The collection of the Belgorod State Historical and Local History Museum includes a telephone set made by the Erickson company in the late 19th — early 20th century.
At the forefront of Russian telecommunication in the late 19th and early 20th centuries was the Swedish company Ericsson. In 1876, Lars Magnus Ericsson founded electromechanical workshops in Stockholm.
In the Belgorod district, the first public telephone connection appeared at the very beginning of the 20th century. At that time, the nearby cities of Kharkov and Kursk were already equipped with telephones. The initiative to create telephone communication in Belgorod was taken by the district council.

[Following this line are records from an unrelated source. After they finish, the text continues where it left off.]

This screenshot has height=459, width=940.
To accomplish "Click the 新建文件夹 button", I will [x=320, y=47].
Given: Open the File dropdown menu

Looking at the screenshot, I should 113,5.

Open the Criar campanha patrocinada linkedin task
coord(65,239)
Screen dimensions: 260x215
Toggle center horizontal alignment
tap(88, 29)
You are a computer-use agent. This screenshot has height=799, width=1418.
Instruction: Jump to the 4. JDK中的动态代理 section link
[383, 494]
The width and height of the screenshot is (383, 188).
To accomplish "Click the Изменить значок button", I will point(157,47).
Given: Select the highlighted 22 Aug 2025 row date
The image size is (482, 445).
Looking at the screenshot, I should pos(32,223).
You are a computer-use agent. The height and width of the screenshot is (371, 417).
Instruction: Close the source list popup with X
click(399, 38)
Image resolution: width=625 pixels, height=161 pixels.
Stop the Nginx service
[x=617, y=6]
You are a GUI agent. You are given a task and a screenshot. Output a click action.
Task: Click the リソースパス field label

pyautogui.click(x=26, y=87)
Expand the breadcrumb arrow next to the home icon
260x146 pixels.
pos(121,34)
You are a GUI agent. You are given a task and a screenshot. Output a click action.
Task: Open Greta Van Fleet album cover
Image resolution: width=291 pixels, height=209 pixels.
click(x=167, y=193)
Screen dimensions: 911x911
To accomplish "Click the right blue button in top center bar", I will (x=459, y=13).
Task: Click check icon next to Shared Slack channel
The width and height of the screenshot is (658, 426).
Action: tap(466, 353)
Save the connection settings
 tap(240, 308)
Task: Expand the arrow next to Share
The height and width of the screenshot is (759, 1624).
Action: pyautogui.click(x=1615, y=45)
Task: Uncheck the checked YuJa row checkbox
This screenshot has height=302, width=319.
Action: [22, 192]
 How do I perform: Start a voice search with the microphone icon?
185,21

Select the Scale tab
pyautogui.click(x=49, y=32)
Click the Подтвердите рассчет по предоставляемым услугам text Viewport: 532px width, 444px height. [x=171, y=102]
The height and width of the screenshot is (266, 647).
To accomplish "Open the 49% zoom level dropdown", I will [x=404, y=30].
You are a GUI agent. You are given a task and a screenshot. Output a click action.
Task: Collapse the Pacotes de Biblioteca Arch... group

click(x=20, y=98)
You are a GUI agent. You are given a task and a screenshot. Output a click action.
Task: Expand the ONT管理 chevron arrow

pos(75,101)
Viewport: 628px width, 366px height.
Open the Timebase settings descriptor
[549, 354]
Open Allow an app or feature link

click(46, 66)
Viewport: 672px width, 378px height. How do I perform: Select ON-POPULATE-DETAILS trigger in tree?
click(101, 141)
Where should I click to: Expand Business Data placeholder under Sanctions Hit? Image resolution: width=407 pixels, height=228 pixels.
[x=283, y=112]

In September 1901, the Kharkov technical office “Olshevich and Kern” developed and submitted to the district council a plan for the telephone network of the Belgorod district. It was proposed to install 19 telephone stations. According to the estimates, it was decided to purchase and install a central telephone exchange with 100 numbers from the “L.M. Ericsson & Co.” factory at a cost of 750 rubles. 19 table or wall telephone sets at a price of 50 rubles each were ordered as well. The telecommunication process in the Belgorod district progressed successfully, and in 1903, the telephone network began operating.
In Belgorod, at the central station located on Verkhne-Meshchanskaya Street, where the House of Life on Narodny Boulevard is now situated, a line switchboard for 100 single stations of the Ericsson system was installed. The subscriber sets were also of this system.
The telephone sets from the Ericsson company were inexpensive, distinguished by high quality, and had a loud, clear sound, successfully competing with the sets produced by Alexander Bell’s company, which also manufactured telephones.
With the opening of the district network, the telephonization of Belgorod began. On July 1, 1908, a private telephone network started operating in the city, servicing only the city itself.
The Ericsson telephone displayed in the exhibition used to be installed at the Belgorod railway station.
In the early 20th century, Ericsson was a market leader in telephone exchanges — the very ones where operators manually connected subscribers by inserting wires with plugs into the sockets on vast switchboard panels.